> Records of finding words and elements:
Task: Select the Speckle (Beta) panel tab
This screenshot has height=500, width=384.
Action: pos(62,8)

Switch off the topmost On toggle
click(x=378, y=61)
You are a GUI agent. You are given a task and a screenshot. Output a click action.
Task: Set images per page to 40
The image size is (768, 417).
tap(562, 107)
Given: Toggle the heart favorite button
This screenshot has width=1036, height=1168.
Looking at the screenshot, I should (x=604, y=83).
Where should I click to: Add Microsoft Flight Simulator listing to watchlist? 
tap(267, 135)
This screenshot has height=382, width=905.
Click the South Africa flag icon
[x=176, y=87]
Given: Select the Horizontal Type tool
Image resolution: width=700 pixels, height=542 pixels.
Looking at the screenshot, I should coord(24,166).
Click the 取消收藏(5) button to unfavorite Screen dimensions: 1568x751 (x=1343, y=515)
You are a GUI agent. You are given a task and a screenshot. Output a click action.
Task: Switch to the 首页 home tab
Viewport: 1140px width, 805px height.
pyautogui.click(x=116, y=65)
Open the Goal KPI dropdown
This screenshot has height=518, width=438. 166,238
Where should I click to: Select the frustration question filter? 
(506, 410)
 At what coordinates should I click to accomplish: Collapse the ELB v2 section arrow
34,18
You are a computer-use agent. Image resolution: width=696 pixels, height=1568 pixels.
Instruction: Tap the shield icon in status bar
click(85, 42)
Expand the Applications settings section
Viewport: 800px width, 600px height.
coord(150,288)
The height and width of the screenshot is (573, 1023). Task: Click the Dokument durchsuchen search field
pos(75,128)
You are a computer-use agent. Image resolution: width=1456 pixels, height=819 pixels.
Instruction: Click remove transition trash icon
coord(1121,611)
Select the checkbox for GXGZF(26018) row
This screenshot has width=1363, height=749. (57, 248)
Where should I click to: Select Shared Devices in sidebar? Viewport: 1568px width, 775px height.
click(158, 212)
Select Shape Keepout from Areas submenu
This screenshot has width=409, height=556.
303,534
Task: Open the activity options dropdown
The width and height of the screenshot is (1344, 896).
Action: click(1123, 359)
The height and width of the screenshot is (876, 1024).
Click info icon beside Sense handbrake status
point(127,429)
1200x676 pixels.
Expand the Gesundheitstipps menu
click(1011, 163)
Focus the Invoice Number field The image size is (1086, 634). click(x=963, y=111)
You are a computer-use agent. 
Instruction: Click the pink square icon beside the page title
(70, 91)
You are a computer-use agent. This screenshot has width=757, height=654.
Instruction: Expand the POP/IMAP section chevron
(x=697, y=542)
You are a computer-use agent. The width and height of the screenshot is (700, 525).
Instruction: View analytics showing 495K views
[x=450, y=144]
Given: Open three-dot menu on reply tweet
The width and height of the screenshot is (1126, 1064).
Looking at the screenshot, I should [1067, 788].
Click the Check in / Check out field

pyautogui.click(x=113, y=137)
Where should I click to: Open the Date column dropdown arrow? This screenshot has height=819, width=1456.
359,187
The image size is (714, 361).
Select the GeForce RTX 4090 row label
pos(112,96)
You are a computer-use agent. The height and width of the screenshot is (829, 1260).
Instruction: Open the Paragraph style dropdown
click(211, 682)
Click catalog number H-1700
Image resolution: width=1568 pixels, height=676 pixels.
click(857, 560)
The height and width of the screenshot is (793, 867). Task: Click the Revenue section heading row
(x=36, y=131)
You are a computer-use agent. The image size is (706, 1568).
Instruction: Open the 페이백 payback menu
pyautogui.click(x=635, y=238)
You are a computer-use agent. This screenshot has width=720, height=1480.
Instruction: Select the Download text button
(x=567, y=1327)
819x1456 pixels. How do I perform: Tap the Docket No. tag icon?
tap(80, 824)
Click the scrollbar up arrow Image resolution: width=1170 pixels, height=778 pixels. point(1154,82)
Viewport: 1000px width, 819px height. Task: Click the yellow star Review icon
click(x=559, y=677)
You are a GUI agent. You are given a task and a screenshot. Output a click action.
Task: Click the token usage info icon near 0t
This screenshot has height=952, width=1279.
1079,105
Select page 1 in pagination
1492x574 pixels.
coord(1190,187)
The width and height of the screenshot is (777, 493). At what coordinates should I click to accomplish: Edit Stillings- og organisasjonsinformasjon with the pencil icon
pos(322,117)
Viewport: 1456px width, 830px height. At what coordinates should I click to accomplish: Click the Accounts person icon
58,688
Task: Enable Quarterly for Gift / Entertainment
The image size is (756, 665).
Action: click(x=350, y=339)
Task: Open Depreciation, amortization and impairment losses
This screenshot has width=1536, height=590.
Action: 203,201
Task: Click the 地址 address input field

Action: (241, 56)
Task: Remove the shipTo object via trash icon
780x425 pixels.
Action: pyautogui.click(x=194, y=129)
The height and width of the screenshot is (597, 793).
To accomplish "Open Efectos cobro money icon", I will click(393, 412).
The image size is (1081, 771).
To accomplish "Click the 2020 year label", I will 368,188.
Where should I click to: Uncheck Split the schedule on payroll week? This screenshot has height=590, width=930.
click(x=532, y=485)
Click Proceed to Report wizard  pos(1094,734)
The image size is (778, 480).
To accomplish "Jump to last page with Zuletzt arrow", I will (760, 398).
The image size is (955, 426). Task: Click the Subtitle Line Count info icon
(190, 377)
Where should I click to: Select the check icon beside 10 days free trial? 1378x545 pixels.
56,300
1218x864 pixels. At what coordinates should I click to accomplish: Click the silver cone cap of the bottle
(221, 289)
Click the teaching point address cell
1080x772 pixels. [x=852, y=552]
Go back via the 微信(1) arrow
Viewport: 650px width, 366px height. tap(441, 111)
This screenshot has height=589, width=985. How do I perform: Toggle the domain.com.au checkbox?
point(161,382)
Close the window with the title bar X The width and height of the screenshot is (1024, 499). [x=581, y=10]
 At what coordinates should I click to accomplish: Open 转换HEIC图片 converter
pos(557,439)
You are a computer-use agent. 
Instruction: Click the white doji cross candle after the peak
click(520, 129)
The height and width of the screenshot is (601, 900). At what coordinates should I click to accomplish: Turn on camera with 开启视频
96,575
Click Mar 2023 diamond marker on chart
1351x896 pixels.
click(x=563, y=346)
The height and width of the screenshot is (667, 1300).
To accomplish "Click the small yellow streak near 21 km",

> WHAT TO DO: Rewrite everything from the line containing "Task: Open the activity options dropdown" down to the line containing "[x=450, y=144]", putting "Step" wherever "Instruction" appears and leaving the rest unchanged.

> SOLUTION FOR THIS TASK:
Task: Open the activity options dropdown
The width and height of the screenshot is (1344, 896).
Action: click(1123, 359)
The height and width of the screenshot is (876, 1024).
Click info icon beside Sense handbrake status
point(127,429)
1200x676 pixels.
Expand the Gesundheitstipps menu
click(1011, 163)
Focus the Invoice Number field The image size is (1086, 634). click(x=963, y=111)
You are a computer-use agent. 
Step: Click the pink square icon beside the page title
(70, 91)
You are a computer-use agent. This screenshot has width=757, height=654.
Step: Expand the POP/IMAP section chevron
(x=697, y=542)
You are a computer-use agent. The width and height of the screenshot is (700, 525).
Step: View analytics showing 495K views
[x=450, y=144]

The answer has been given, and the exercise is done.